#### [PROBLEM TO WORK ON]
Pictures are to be omitted. Output only the lines from the one containing "The width and" through the end of the data, word for word.

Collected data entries
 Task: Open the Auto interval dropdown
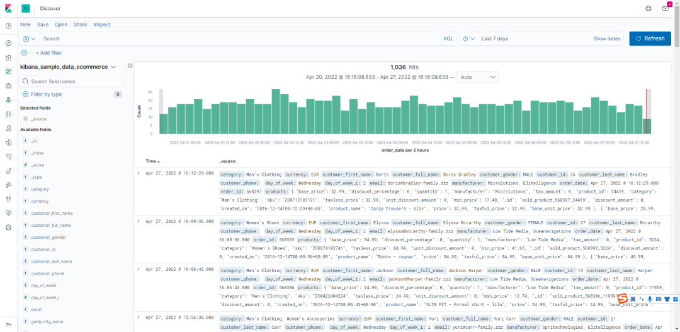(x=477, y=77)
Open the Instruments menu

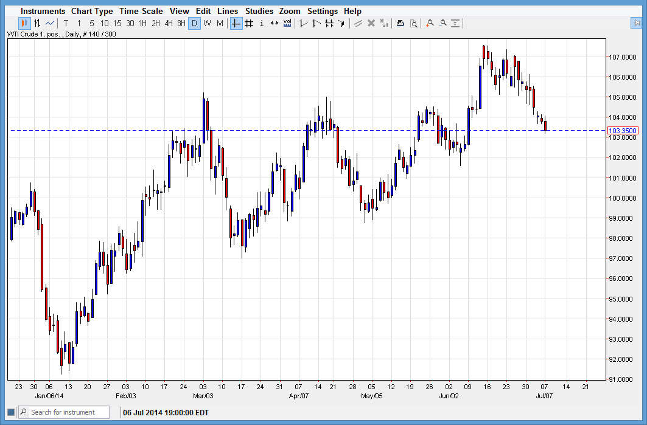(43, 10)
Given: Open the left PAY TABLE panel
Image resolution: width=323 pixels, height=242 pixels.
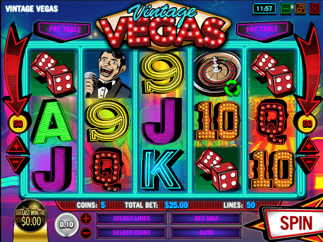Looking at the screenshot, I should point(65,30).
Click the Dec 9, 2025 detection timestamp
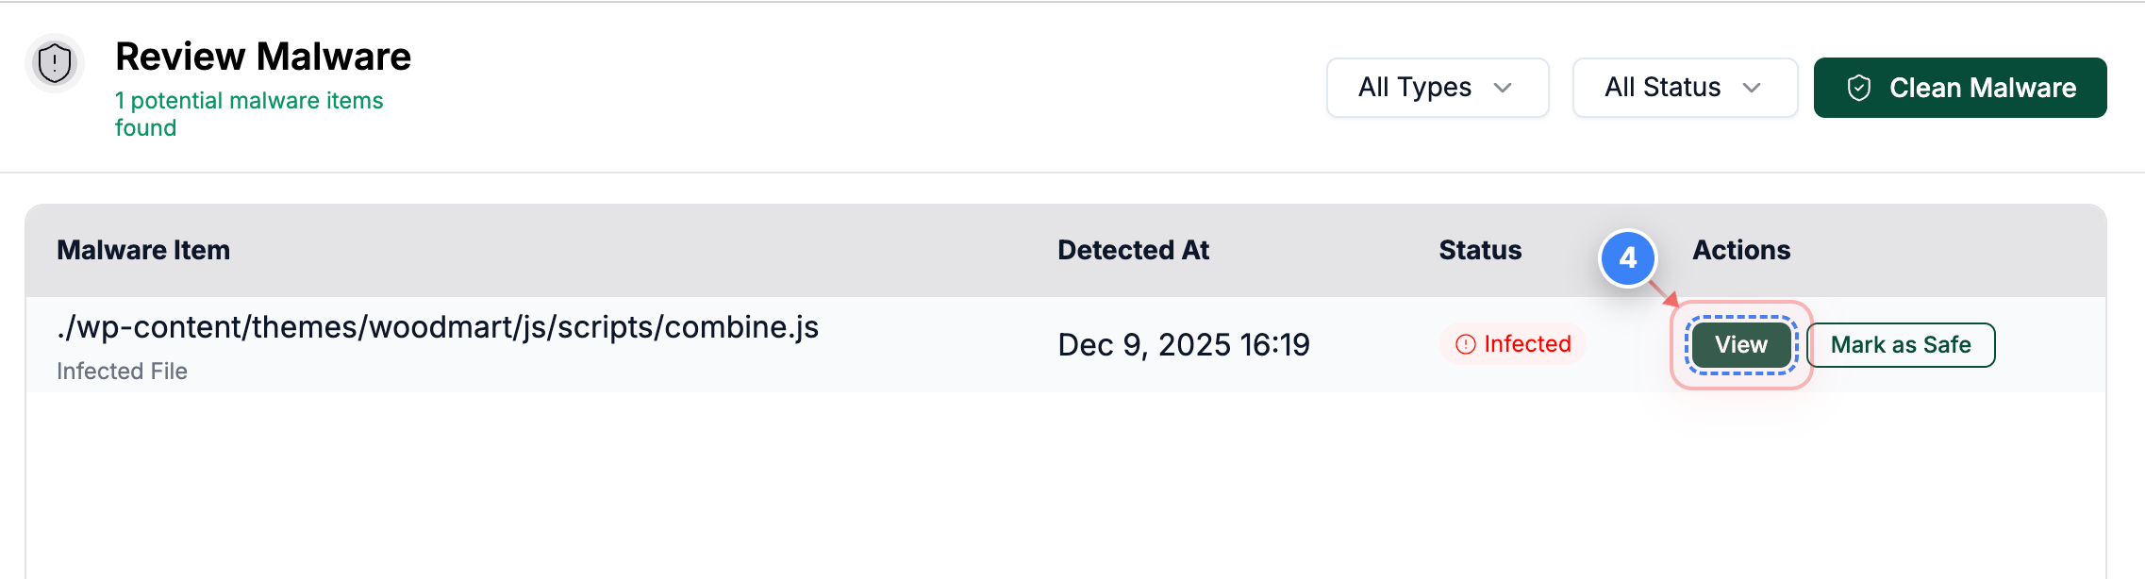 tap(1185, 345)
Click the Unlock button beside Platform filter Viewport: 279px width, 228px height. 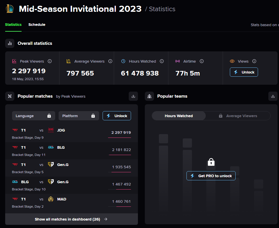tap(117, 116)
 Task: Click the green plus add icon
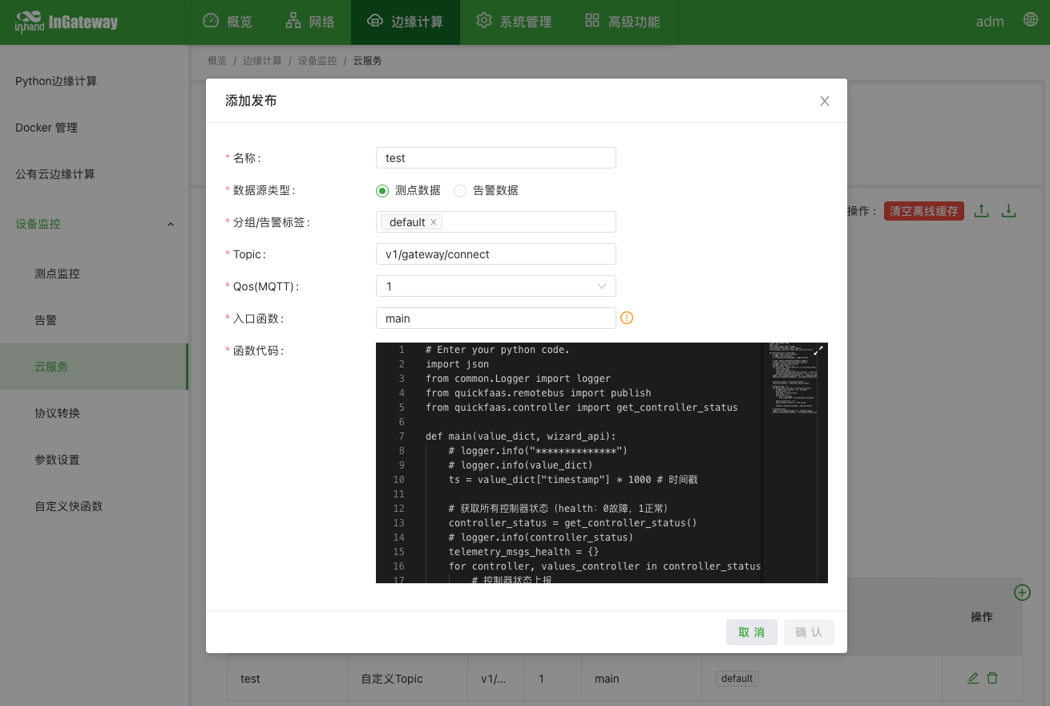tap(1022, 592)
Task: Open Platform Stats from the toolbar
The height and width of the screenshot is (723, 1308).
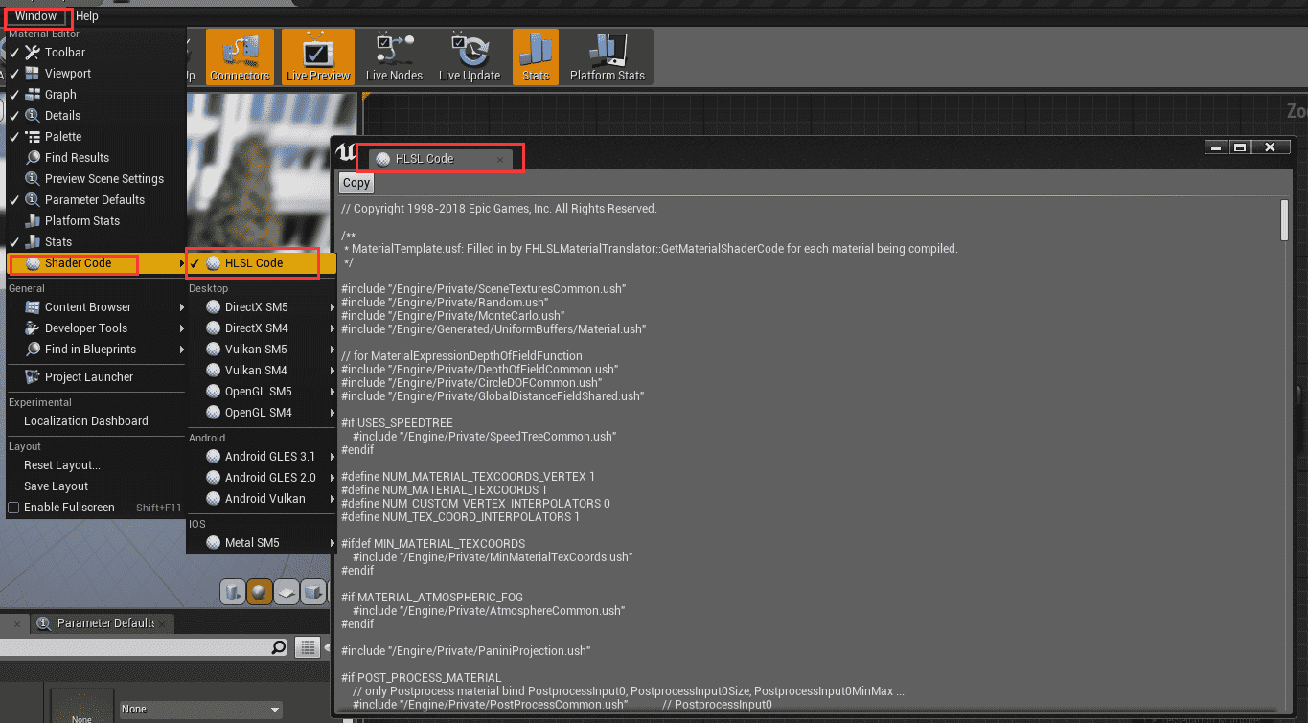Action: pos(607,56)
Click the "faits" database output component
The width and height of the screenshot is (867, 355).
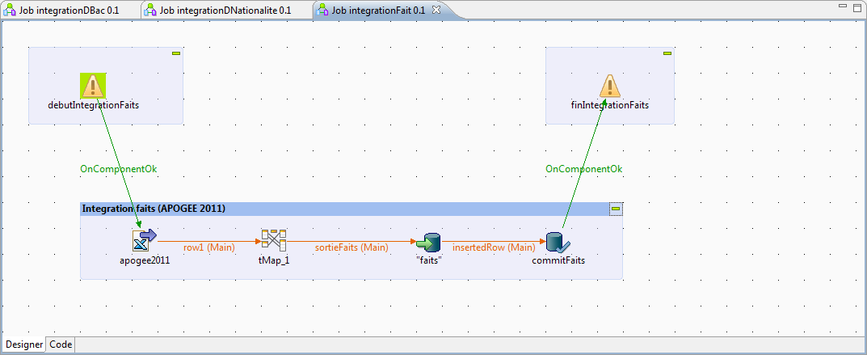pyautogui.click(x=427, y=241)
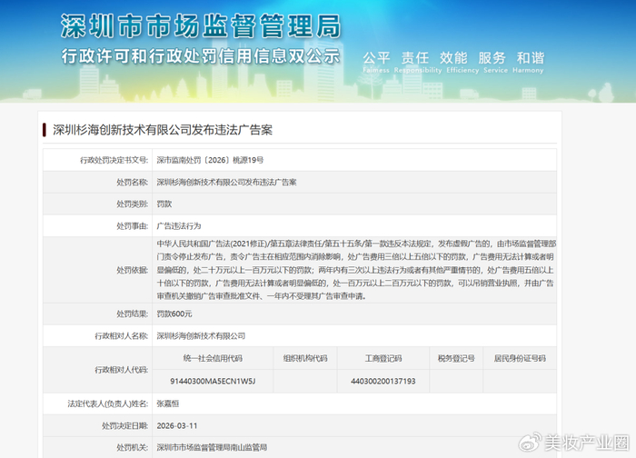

#### [RESPONSE AREA]
The width and height of the screenshot is (867, 355).
pyautogui.click(x=427, y=241)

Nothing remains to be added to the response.